The names of CLI commands corresponds to those of the TEILicht web services.

The names of the options CLI correspond to those of the parameters used in the Java library. However, some abbreviations are possible and CamelCase was converted to kebab-case. To see all options, execute the wrapper script once.


Plain Text to ISO-TEI-annotated texts (CLI command text2iso)

  • Input
    a plain text file containing a transcription in the Simple EXMARaLD...A format. This format permits to encode utterances and overlap between them as well as incidents occurring independently or simultaneously to an utterance and a commentary (e.g. a translation) on utterances or incidents.

  • Output
    a transcription file conforming to the TEI specification which is split into utterances: <annotationBlock> and <u>, <incident> elements together with <spanGrp>s containing the commentary. A <timeline> is derived from the text, and all annotation is situated with respect to the <timeline>.

  • Parameters

    • the language of the utterance. If the header of the document specifies a language, the header value will take precedence.

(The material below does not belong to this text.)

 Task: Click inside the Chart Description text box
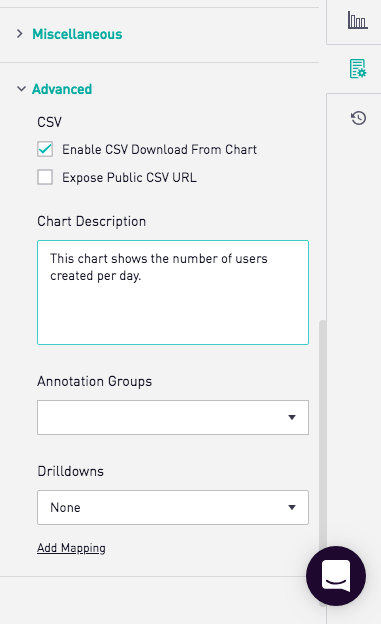[x=173, y=292]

Segmentation according to transcription convention (CLI command segmentize)

  • Input
    a TEI-conformant XML document containing <u> elements which contain plain text formatted according to a transcription convention (generic, cGAT minimal, cGAT basic) and potentially <anchor> elements referring to the <timeline>. This can be the output of the previously described plain text conversion.

  • Output
    a TEI-conformant XML document in which the <u> elements have been segmented into words <w> on the one hand and conventions have been resolved to XML markup like <pause>, <gap> etc.

  • Parameters

    • the language of the document (if there is language information in the document, it will be preferred),
    • the transcription convention which the text contents of the <u> follows. Currently generic, (cGAT) minimal and (cGAT) basic are supported.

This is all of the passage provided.